His rhythm, also consistent, was mostly still based on that of Melle Mel, following the main four-stress syllable per bar structure with all the familiar placements of pauses, with slight but not entirely unheard-of improvisations. All of this was absorbed and applied with seemingly flawless consistency. He accounts this stage as making a name for himself15, although he did describe his approach to rhythm in the song My Melody as:
“..rhymes are poetically kept and alphabetically stepped/
put in an order to pursue with the momentum except/
I say one rhyme out of order, a longer rhyme shorter/
or pause, but don't stop the tape recorder.”
Naturally, Rakim added more syllables per bar, but what blew MC Shan away was his deep level of wordplay which was rare if not revolutionary at that time. Lines like “I start to think, and then I sink/ into the paper, like I was ink/ when I'm writing I'm trapped in between the line/ I escape, when I finish the rhyme” from the song titled I Know You Got Soul in the debut album, is just an example of how poetic Rakim was, compared to the mostly direct and straightforwardness of the language the rappers before him communicated in, albeit the incorporation of similes and metaphors, which again, were not as planned and structured as Rakim. While Busy Bee Starski used the simple but witty wordplay “Busy Bee is my name, and that's a fact/and you cant beat that with a stick ball bat” in the 1982 movie Wild Style, Rakim amazed MC Shan by rhyming more elaborate metaphors, such as “my unusual style will confuse for a while/if I was water, I'd flow in the Nile”. He also displayed carefully thought of wordplays like “my name is Rakim Allah, and R and A stands for Ra/ switch it around, it still comes out R”(which is pronounced as 'ar' as the wordplay describes).
The structural order of Rakim's verses could be explained by how he writes his lyrics.
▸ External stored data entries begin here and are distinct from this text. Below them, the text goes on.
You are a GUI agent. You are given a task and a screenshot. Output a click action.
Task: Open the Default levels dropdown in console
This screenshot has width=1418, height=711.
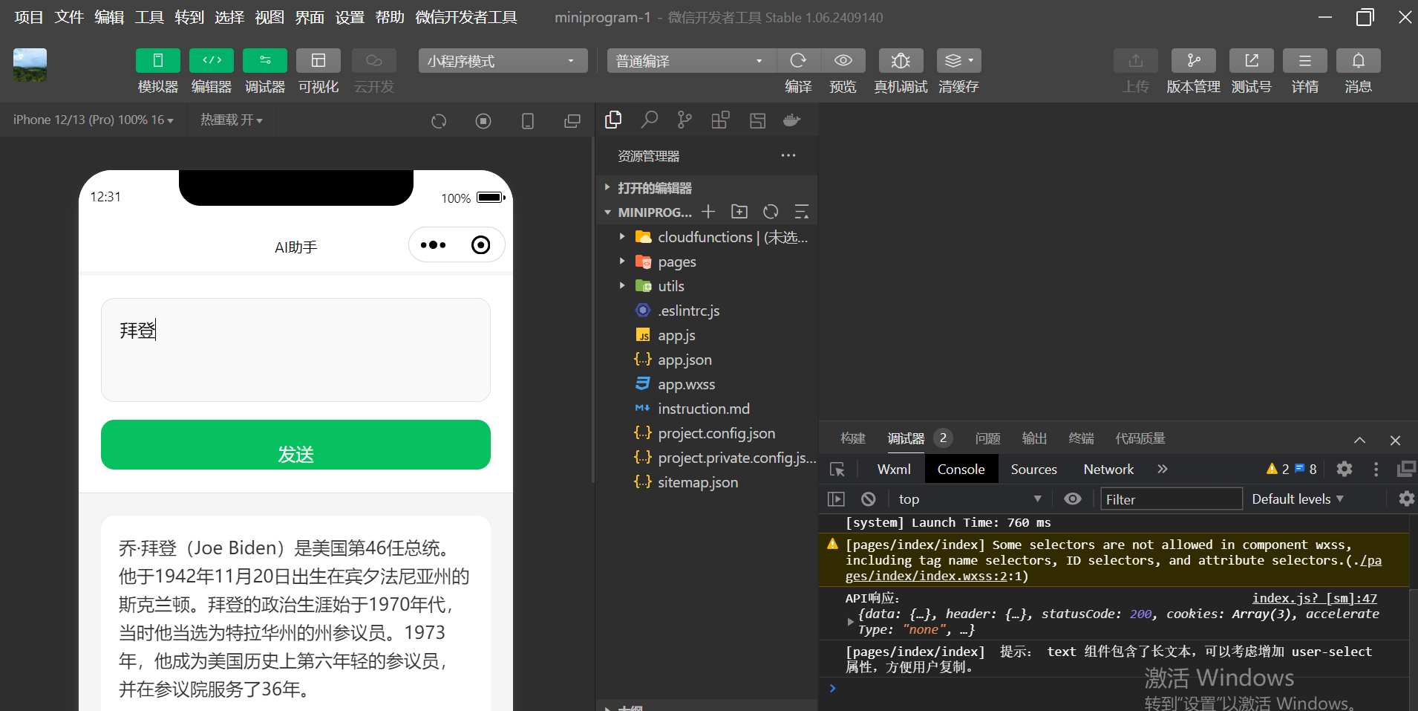coord(1297,499)
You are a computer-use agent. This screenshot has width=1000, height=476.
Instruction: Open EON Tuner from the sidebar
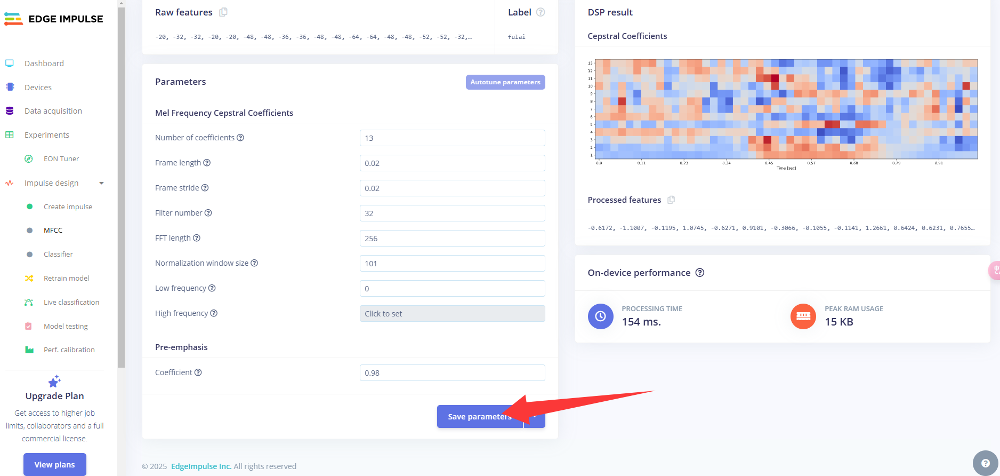pos(61,159)
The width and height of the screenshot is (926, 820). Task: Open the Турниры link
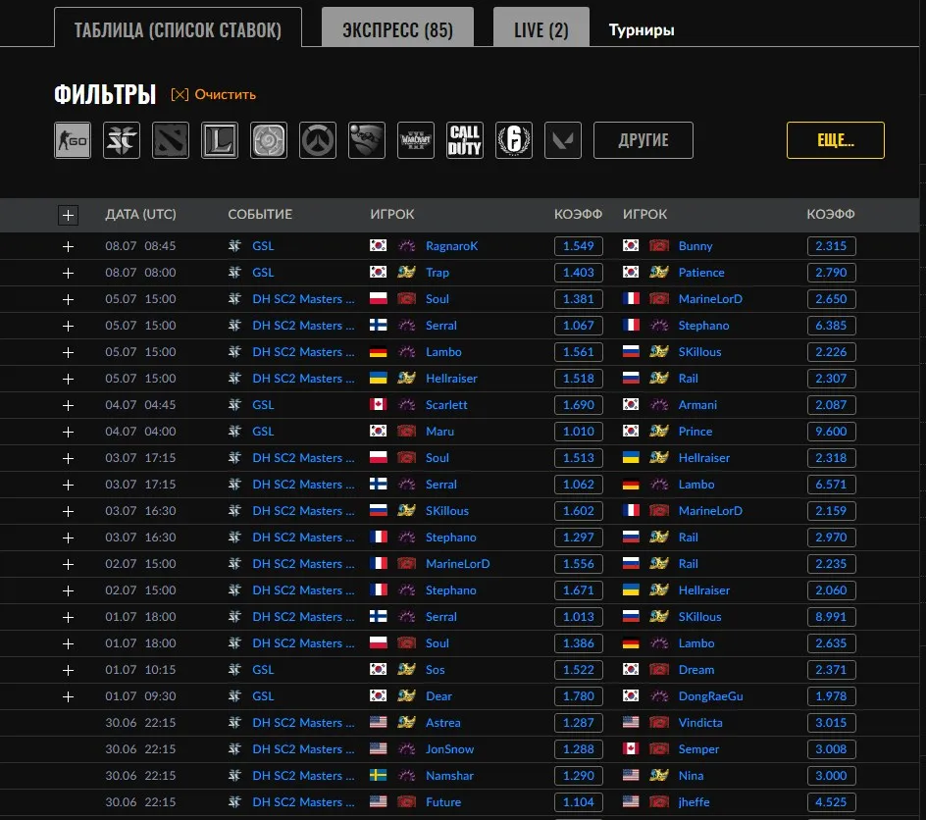[x=642, y=30]
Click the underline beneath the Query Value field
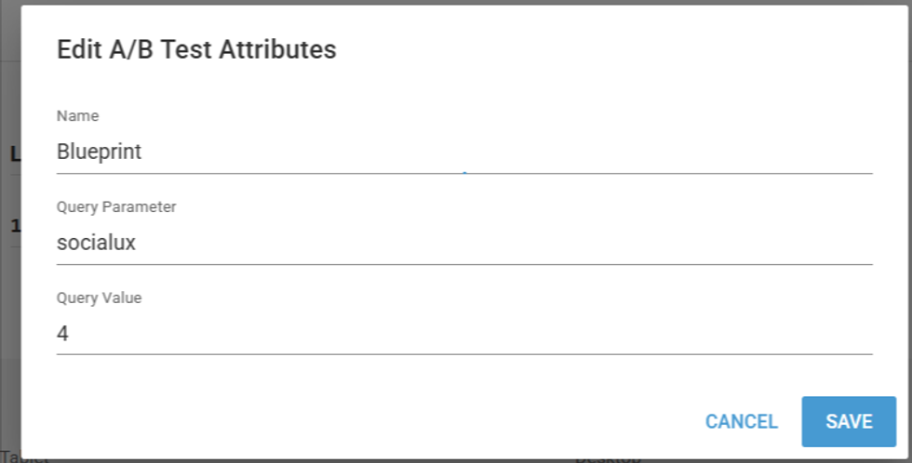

Rakim claims to write his verses from the bottom up, from the last line of the page to the very first15. Although he did not specify when exactly did he started this, he did mention that he started this practice because he was already envisioning whole songs before he started writing them down anyway. This surprising claim shows how strikingly planned his lyrics were, similar to how Thelonious Monk envisioned an entire song before composing them as the interviewer suggested. This also explained how the complex wordplays were made possible.
In fact, the jazz world heavily influenced his flow. In the Follow The Leader period onwards, Rakim bombarded the bars with syllables, shaping a different rhythm, one that still rides the beat, but with a more natural delivery. This can be clearly seen from these heavily alliterated lines from the title track, which also deeply describes the musical form that Eric B. brought forward for Rakim to work on. On that note, alliteration alongside multi-syllable rhyming was also becoming more and more apparent in his lyrics:
“Music makes mellow, maintains to make/
melodies for MCs, motivates the breaks.”
The main difference was that in the four-stress syllable form, the accented syllables are more naturally flowed and the stress patterns were not forcefully executed into the beat's rhythm, relying more on the natural stress patterns that emerged in the words when forming the sentence itself, detaching the rhythm even radically further from the beat. It was in this 2nd stage that Rakim fully freed himself from the constraints of the Old School. He was now in full control of his rhythm, in a way that he mastered the rhythm of the four-stress syllable, and then flipped it into a seemingly continuous flow of syllables, both stressed and unstressed in its own rhythm but again, falls 'in the pocket'. He executes this in the form of improvised structures. Instead of pauses that mark a group of rhythmic sentences after every two and four beat, the groups may be placed rhythmically anywhere and at any length within the bar, depending solely on the arrangement of rhyme, as seen in the next example. This was not new at the time, but again, Rakim's consistency with all the techniques he compiled into his style was what made him revolutionary.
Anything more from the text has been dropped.